Records about locating elements on screens
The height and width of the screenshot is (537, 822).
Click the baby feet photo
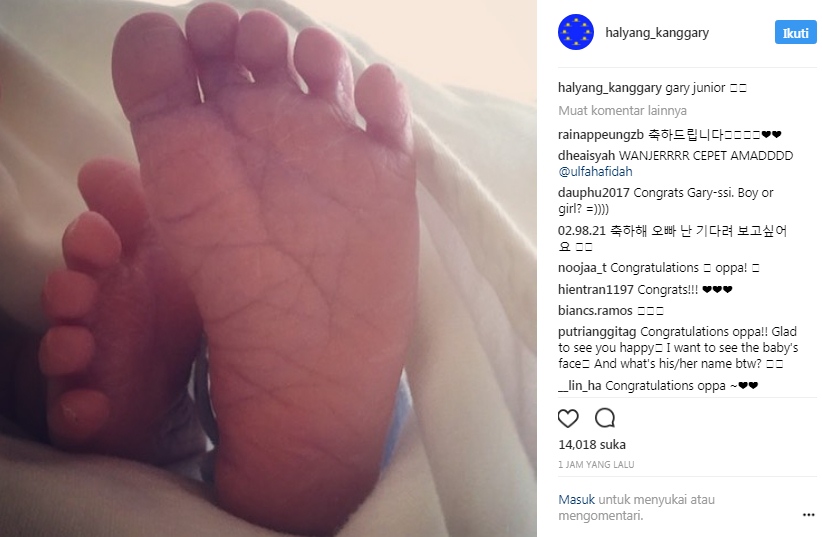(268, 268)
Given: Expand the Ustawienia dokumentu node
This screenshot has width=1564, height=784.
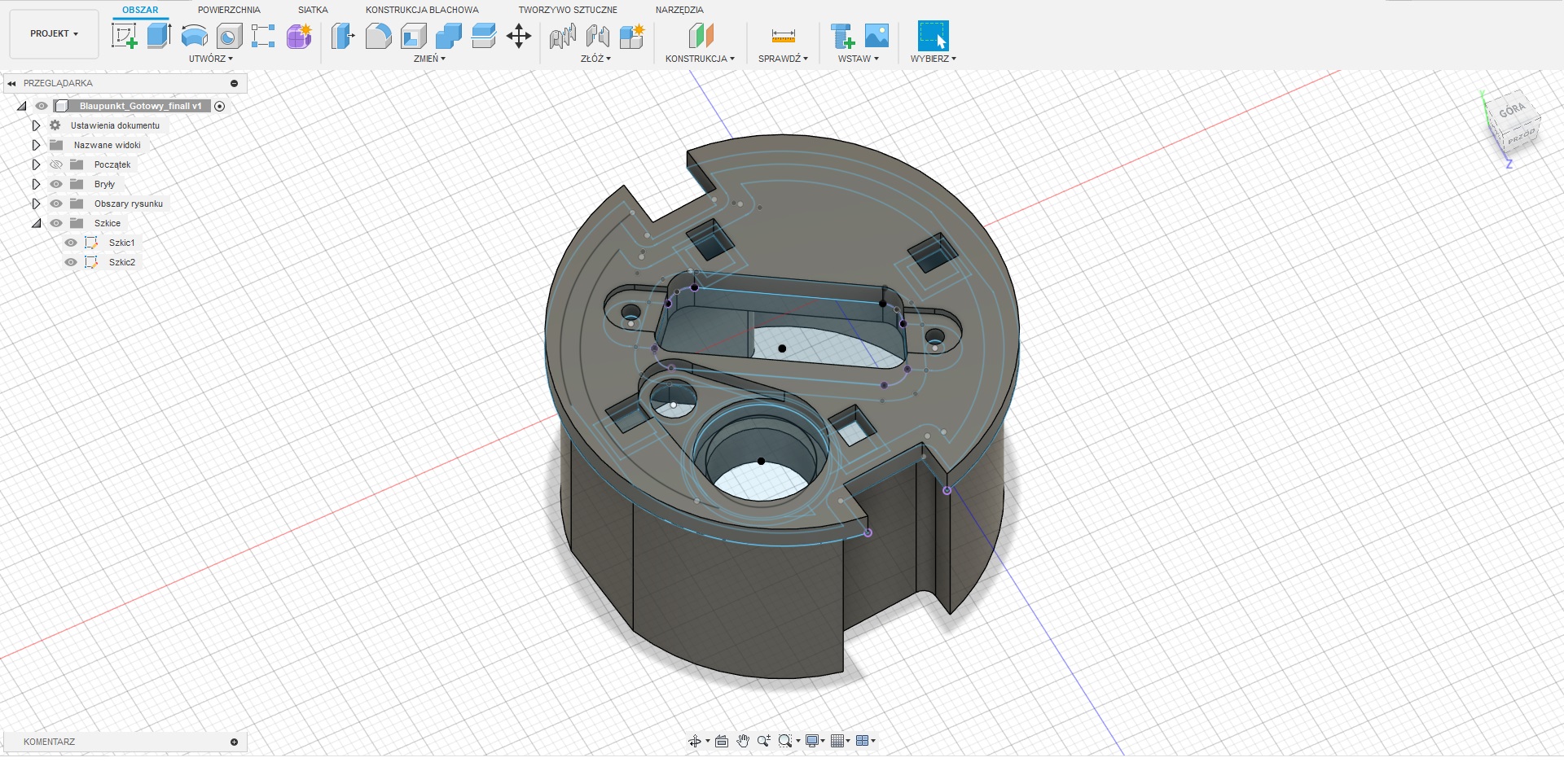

--

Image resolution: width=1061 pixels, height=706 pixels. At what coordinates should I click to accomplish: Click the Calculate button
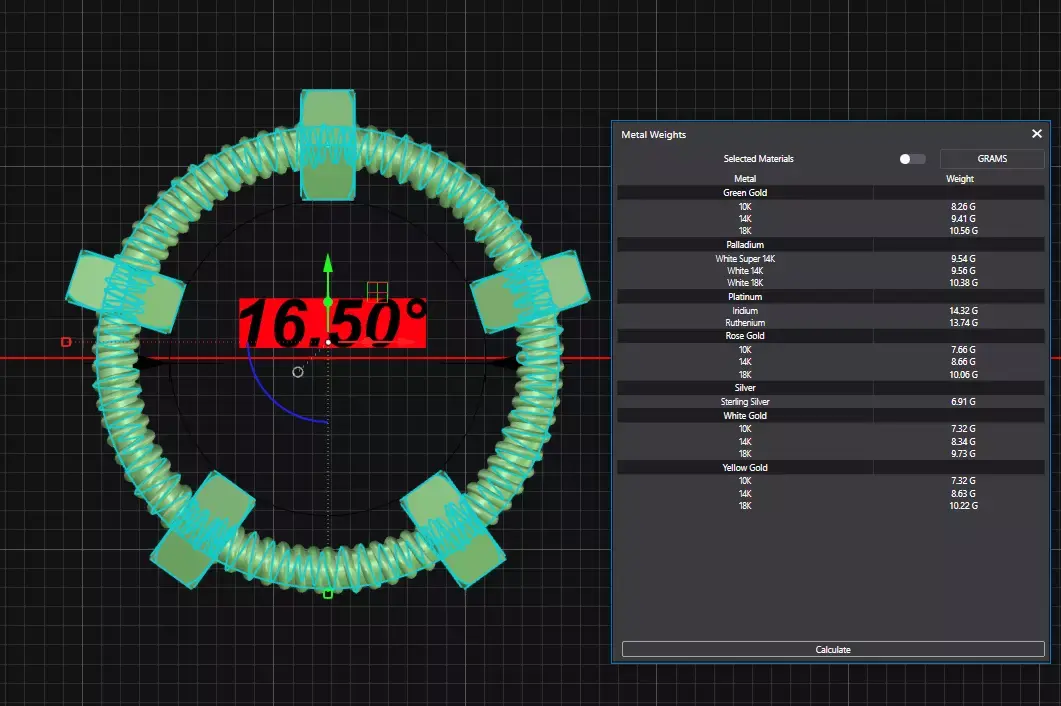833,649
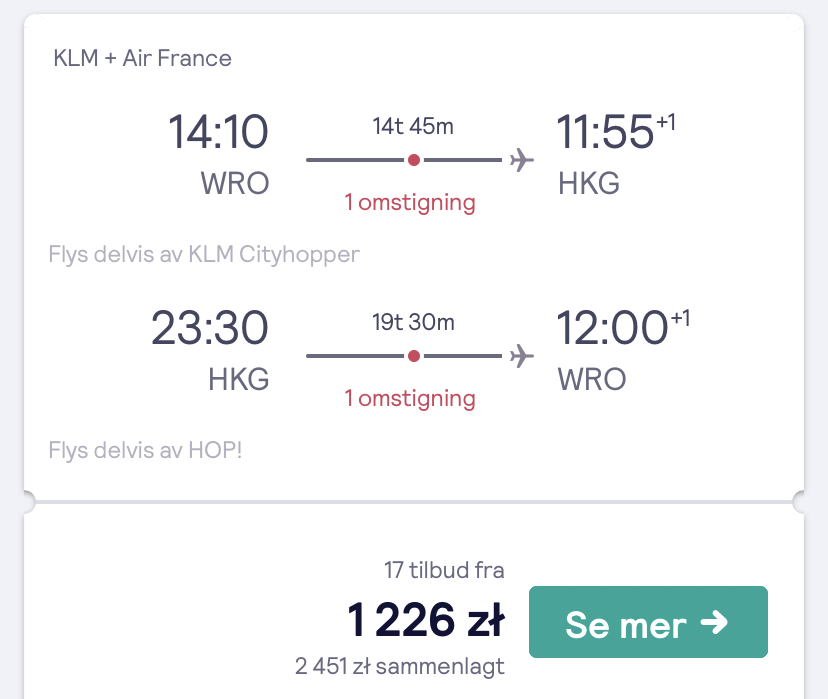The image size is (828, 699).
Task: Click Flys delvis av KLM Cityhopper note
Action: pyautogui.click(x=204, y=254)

STATED TASK:
Can you reproduce the listing word for word, from the line with "The height and" up to and including the line with "This screenshot has width=1564, height=784.", while omitting the pictures?

CORRECT ANSWER:
The height and width of the screenshot is (537, 822).
Click the baby feet photo
(268, 268)
Given: Expand the Ustawienia dokumentu node
This screenshot has width=1564, height=784.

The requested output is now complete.